Il rettore a StatisticAll, Italia è leader dell’invecchiamento della popolazione, deve dare risposte ai problemi connessi
"La demografia è come il meccanismo di un orologio: si muove con la lancetta dei secondi, che può provocare ansia, ma si muove anche con la lancetta delle ore, quindi è pericoloso vederla solo come lenta. Sessant’anni fa abbiamo avuto il picco del baby boom. E’ un aspetto che emerge oggi ed è una conseguenza del passato. Ad oggi, infatti, se i nati sono 379mila, i diciottenni tra alcuni anni non potranno essere un milione. Nell’orologio c’è un meccanismo che si chiama ‘corona’, che sposta la lancetta delle ore ed è il ruolo della politica e dell’economia. Se è importante il lungo periodo dobbiamo sederci e ragionare in modo bipartisan: è necessario che il consenso vada al di là del dibattito annuale e della semplificazione destra/sinistra. I cambiamenti nella popolazione possono avere tempi lenti. Per ragionare sui prossimi cinque anni, la natalità non è il parametro da valutare”. Lo ha sottolineato Francesco Billari, rettore dell’università Bocconi, durante il talk ‘Guardare al futuro dell’Europa attraverso la lente della demografia’, nel terzo giorno di lavori del StatisticAll, in corso a Treviso. Un confronto che ha avuto come obiettivo il considerare le trasformazioni profonde che stanno plasmando il continente in termini di popolazione, struttura per età, flussi migratori e dinamiche familiari e che che avranno impatti significativi sull'Europa dei prossimi decenni. Billari sottolinea il legame fra demografia e innovazione: “Storicamente molte innovazioni sono state frutto dell’ingegno di giovani. Ora per la prima volta nella nostra storia siamo in presenza di più generazioni". "In Italia siamo il terzo paese al mondo con over65 - sottolinea - Pertanto, a causa dell’invecchiamento e dello spopolamento, la demografia è parte della mancanza di innovazione. Se l’Italia è leader mondiale dell’invecchiamento della popolazione, deve essere anche leader mondiale nel dare risposte a questo segmento di popolazione”.
Un altro aspetto toccato da Billari nel corso del talk è il rapporto tra demografia e sostenibilità: “Il concetto di sostenibilità nasce dalla demografia, per garantire un pianeta e delle società che servano le generazioni future. In qualche modo la demografia è madre della sostenibilità, ma il concetto odierno, discusso anche in ambito europeo, a volte è troppo restrittivo - continua - Ad oggi si parla di ambiente, ambienti sociali e configurazione di norme, ma quando si parla di sostenibilità è necessario capire cosa succede nelle aree che si stanno spopolando. La governance ha bisogno che le imprese riescano ad aggredire questi temi e che la società sia pronta a queste sfide senza precedenti”.

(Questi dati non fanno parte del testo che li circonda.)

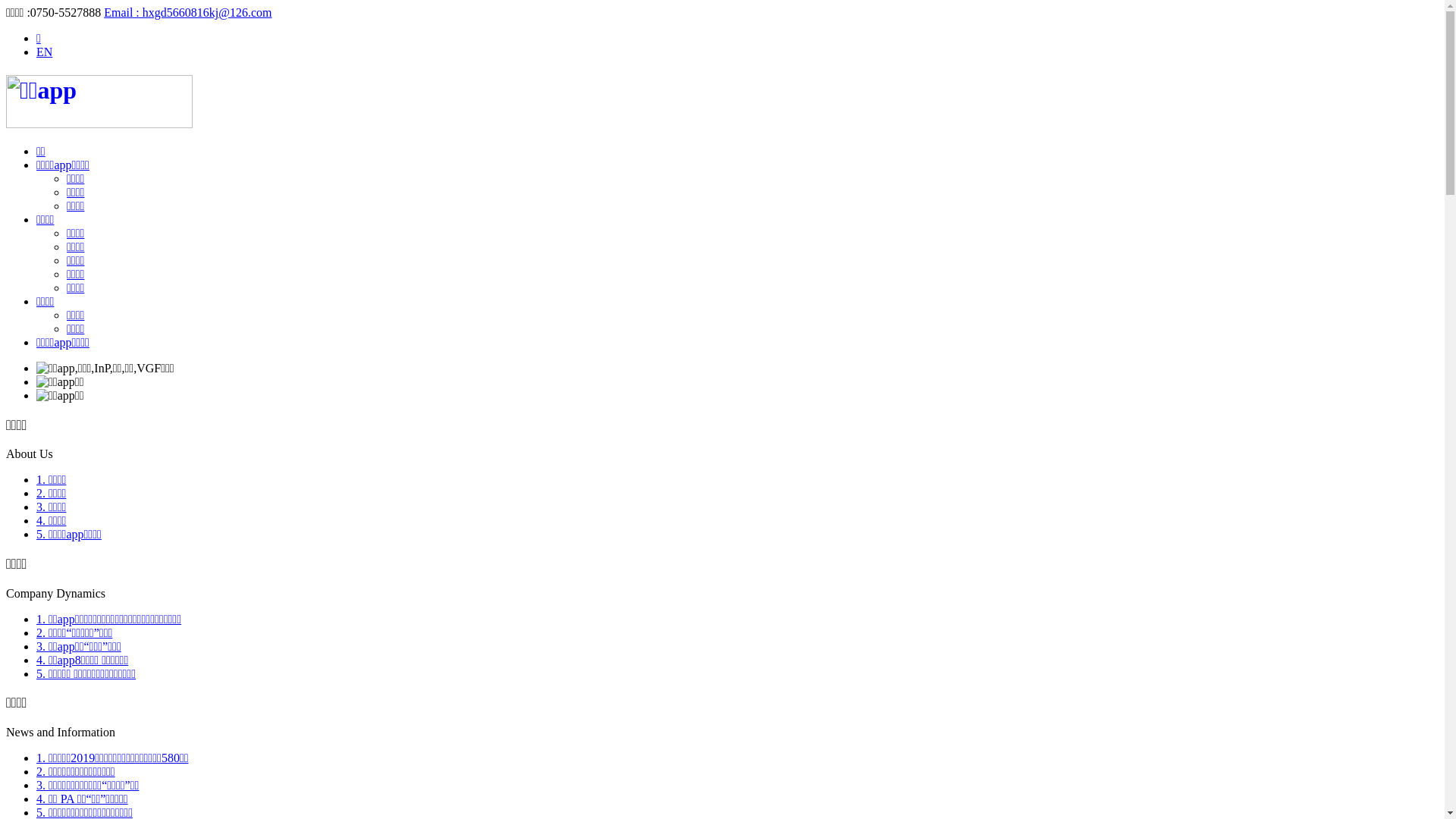
Email : hxgd5660816kj@126.com Element type: text (187, 12)
EN Element type: text (44, 51)
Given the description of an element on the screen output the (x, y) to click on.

Infine, Billari conclude illustrando la sua visione dell’Europa con le lenti della demografia: “E’ un continente in decrescita, forse lenta o forse no. Sulle politiche migratorie, che è una parte cruciale, l’Europa non ha ancora deciso. Abbiamo un continente anagraficamente anziano e una posizione geografica che ci ha assicurato, però, millenni di cultura, all’incrocio del mediterraneo, tra nord e sud, tra est e ovest, poi dobbiamo decidere noi se guardare solo la lancetta dei secondi - dell’orologio demografico - e farci prendere dall’ansia. La società deve lavorare per più generazioni e gli anziani non vanno demonizzati: il sistema deve funzionare tanto per gli anziani quanto per i bambini. Se si pensa che l’Europa funzioni per più generazioni, forse la gente tornerà a fare più figli. E’ necessario avere una politica migratoria più adeguata”.